Searching For a Diagnosis

In the months before his diagnosis, I spent every single one of my son’s naps and hours after he went to bed Google searching, doing anything I could to figure out the source of his problem. I brought Ben to his pediatrician numerous times and called countless more times. I zoomed past hysterical mother and sped my way right to crazytown. His pediatrician kept telling me that constipation and slow growth was “normal” in a child with Down syndrome, and reminded me to give him Miralax so much that I’d bet the stock on the company went up substantially in those days.

When we finally got past the gatekeeper to the GI doctor he was diagnosed with Failure to Thrive because he was under the first percentile for weight for his age, and things kicked into high gear. Ben was assigned a surgeon and more tests than I could fathom, before finally getting the diagnosis of Hirschsprung’s Disease. I’ve spelled out “Hirschsprung’s” more times than I could ever count in the years since.

It took my son 15 months to his diagnosis for his first rare disease, others he’s had since then have taken even longer.

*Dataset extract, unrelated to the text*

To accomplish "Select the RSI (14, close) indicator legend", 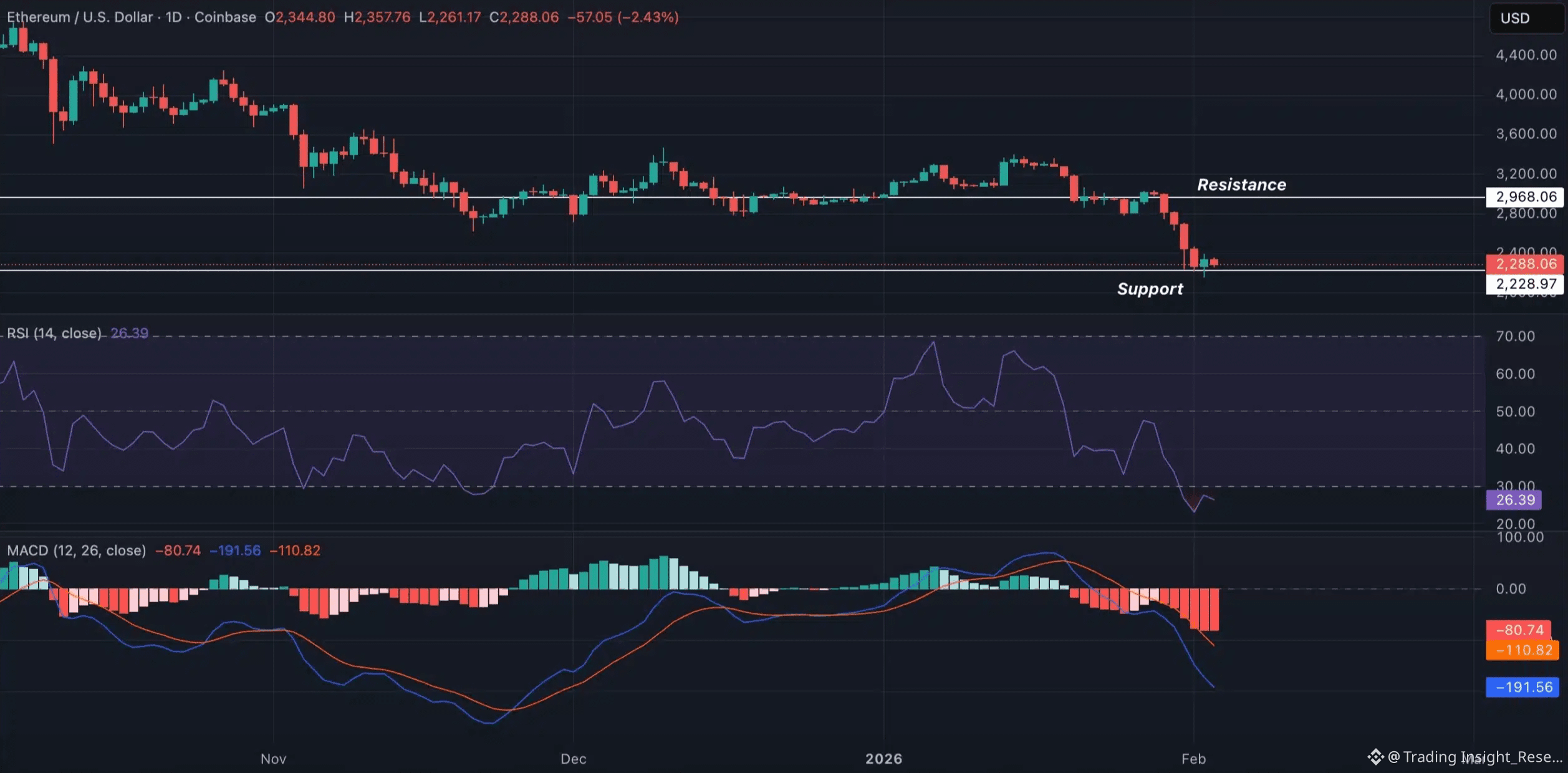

His Primary Immunodeficiency wasn’t diagnosed until he was 11. rare disease

What it Means to Have a Rare Disease

We were shrugged off by doctors who treated me as if I’m out of my mind, had serious health consequences, multiple specialists, and dozens of tests to get his rare disease diagnoses. We endured fear, doubt from professionals, sleepless nights and he has long term health consequences from not being diagnosed promptly.

Rare diseases are tough. Doctors get a few pages in their books in med school about each of them and are told “when you hear hoofbeats, think of horses, not zebras”. That means that instead of thinking of that cool disease you heard about in med school, think of all the common things it could be instead. So then, when faced with the rare disease, which happens only a handful of times in a career, they’re geared to think about what it probably is instead of what it might be. Too often rare diseases are missed.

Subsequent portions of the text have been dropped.